Our bioinformatics case study will come to its thrilling conclusion where we prove that Levenshtein edit distance is optimal (i.e., produces edits of minimal cost).

Set Warnings "-notation-overridden,-parsing".
From DMFP Require Export IndProp.

Doing it yourself

Exercise: 3 stars, standard (nostutter_defn)

Formulating inductive definitions of properties is an important skill you'll need in any formal work in computer science. Try to solve this exercise without any help at all.

We say that a list "stutters" if it repeats the same element consecutively. (This is different from the NoDup property in the exercise above: the sequence 1;4;1 repeats but does not stutter.) The property "nostutter mylist" means that mylist does not stutter. Formulate an inductive definition for nostutter.

Inductive nostutter {X:Type} : list X → Prop :=
(* FILL IN HERE *)
.

Make sure each of these tests succeeds, but feel free to change the suggested proof (in comments) if the given one doesn't work for you. Your definition might be different from ours and still be correct, in which case the examples might need a different proof. (You'll notice that the suggested proofs use a number of tactics we haven't talked about, to make them more robust to different possible ways of defining nostutter. You can probably just uncomment and use them as-is, but you can also prove each example with more basic tactics.)

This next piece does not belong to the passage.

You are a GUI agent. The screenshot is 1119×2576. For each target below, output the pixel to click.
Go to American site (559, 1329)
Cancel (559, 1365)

Example test_nostutter_1: nostutter [3;1;4;1;5;6].
(* FILL IN HERE *) Admitted.
(*
Proof. repeat constructor; apply eqb_false_iff; auto.
Qed.
*)

Example test_nostutter_2: nostutter (@nil nat).
(* FILL IN HERE *) Admitted.
(*
Proof. repeat constructor; apply eqb_false_iff; auto.
Qed.
*)

Example test_nostutter_3: nostutter [5].
(* FILL IN HERE *) Admitted.
(*
Proof. repeat constructor; apply eqb_false; auto. Qed.
*)

Example test_nostutter_4: not (nostutter [3;1;1;4]).
(* FILL IN HERE *) Admitted.
(*
Proof. intro.
       repeat match goal with
                h: nostutter _ ⊢ _ => inversion h; clear h; subst
              end.
       contradiction; auto. Qed.
*)
(* Do not modify the following line: *)
Definition manual_grade_for_check_nostutter_def : option (nat ×string) := None.
☐

Exercise: 2 stars, advanced (subseq)

A list is a subsequence of another list if all of the elements in the first list occur in the same order in the second list, possibly with some extra elements in between. For example,
[1;2;3]

is a subsequence of each of the lists
      [1;2;3]
      [1;1;1;2;2;3]
      [1;2;7;3]
      [5;6;1;9;9;2;7;3;8]

but it is not a subsequence of any of the lists
      [1;2]
      [1;3]
      [5;6;2;1;7;3;8].

Define an inductive proposition subseq on list nat that captures what it means to be a subsequence. (Hint: You'll need three cases.)
Prove subseq_refl that subsequence is reflexive, that is, any list is a subsequence of itself.
Prove subseq_app that for any lists l₁, l₂, and l₃, if l₁ is a subsequence of l₂, then l₁ is also a subsequence of l₂ ++ l₃.

Inductive subseq : list nat → list nat → Prop :=
(* FILL IN HERE *)
.

Theorem subseq_refl : ∀ (l : list nat), subseq l l.
Proof. (* FILL IN HERE *) Admitted.

Theorem subseq_app : ∀ (l₁ l₂ l₃ : list nat),
subseq l₁ l₂ →
subseq l₁ (l₂ ++ l₃).
Proof. (* FILL IN HERE *) Admitted.
☐

Exercise: 2 stars, advanced, optional (subseq_trans)

Theorem subseq_trans : ∀ (l₁ l₂ l₃ : list nat),
    subseq l₁ l₂ →
    subseq l₂ l₃ →
    subseq l₁ l₃.
Proof. (* FILL IN HERE *) Admitted.
☐

Exercise: 4 stars, standard, optional (palindromes)

A palindrome is a sequence that reads the same backwards as forwards.

Define an inductive proposition pal on list X that captures what it means to be a palindrome. (Hint: You'll need three cases. Your definition should be based on the structure of the list; just having a single constructor like
c : ∀ l, l = rev l → pal l

may seem obvious, but will not work very well.)
Prove (pal_app_rev) that
∀ l, pal (l ++ rev l).
Prove (pal_rev that)
∀ l, pal l → l = rev l.

(* FILL IN HERE *)
(* Do not modify the following line: *)
Definition manual_grade_for_pal_pal_app_rev_pal_rev : option (nat ×string) := None.
☐

Exercise: 5 stars, standard, optional (palindrome_converse)

Again, the converse direction is significantly more difficult, due to the lack of evidence. Using your definition of pal from the previous exercise, prove that
∀ l, l = rev l → pal l.

(* FILL IN HERE *)
☐

(* Mon Apr 6 09:16:56 PDT 2020 *)